▶ **WHAT THIS TASK INVOLVES**: Gather, from the listing beneath this task, every line holding the string "computer".

▶ **EXERCISE INPUT**:
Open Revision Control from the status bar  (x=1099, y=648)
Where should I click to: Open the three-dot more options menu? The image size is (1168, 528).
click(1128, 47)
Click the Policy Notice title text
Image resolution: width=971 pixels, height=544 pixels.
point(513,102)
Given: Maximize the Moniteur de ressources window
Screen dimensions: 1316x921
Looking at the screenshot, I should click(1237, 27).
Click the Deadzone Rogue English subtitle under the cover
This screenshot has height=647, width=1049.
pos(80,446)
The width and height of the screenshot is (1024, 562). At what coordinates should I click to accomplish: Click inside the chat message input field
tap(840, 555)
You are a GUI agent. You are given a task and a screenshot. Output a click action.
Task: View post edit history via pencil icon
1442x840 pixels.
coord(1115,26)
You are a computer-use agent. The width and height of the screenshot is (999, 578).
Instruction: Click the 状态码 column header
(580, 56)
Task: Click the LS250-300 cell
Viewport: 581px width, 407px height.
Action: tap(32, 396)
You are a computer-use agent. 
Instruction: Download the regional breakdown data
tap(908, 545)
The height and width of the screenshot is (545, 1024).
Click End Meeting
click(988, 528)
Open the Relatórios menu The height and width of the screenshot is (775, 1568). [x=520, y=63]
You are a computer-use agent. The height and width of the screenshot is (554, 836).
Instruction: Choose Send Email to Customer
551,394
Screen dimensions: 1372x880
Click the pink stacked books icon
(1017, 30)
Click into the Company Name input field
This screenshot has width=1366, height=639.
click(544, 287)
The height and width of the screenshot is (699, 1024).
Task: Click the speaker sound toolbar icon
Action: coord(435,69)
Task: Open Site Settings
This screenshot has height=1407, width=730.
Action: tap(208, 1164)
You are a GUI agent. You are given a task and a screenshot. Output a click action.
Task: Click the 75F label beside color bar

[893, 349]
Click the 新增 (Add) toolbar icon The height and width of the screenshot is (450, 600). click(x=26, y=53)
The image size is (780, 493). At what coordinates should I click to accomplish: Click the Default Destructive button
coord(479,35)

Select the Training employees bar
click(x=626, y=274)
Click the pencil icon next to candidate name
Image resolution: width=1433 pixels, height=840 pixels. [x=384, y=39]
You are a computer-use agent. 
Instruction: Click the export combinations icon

▶ **YOUR SOLUTION**:
You are a computer-use agent. The width and height of the screenshot is (999, 578).
You are a computer-use agent. 
You are a computer-use agent. The height and width of the screenshot is (554, 836).
You are a computer-use agent. 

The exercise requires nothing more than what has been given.